WHAT THE TASK ASKS: Only one stretch of the data below is wanted: the lines from the one with "You are a computer-use agent. 1519x784" through the one with "This screenshot has height=533, width=1000.", repeated exactly.

DATA TO USE:
<<<<
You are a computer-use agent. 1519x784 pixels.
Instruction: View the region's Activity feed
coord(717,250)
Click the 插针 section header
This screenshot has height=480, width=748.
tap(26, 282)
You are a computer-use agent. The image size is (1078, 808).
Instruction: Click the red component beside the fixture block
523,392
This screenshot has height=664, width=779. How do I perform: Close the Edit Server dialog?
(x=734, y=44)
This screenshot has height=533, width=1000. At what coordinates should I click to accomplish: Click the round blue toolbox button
>>>>
<<<<
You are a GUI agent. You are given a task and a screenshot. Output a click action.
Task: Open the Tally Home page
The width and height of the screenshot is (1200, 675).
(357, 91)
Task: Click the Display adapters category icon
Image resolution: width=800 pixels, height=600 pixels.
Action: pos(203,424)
>>>>
TASK ANSWER:
You are a computer-use agent. 1519x784 pixels.
Instruction: View the region's Activity feed
coord(717,250)
Click the 插针 section header
This screenshot has height=480, width=748.
tap(26, 282)
You are a computer-use agent. The image size is (1078, 808).
Instruction: Click the red component beside the fixture block
523,392
This screenshot has height=664, width=779. How do I perform: Close the Edit Server dialog?
(x=734, y=44)
This screenshot has height=533, width=1000. At what coordinates should I click to accomplish: Click the round blue toolbox button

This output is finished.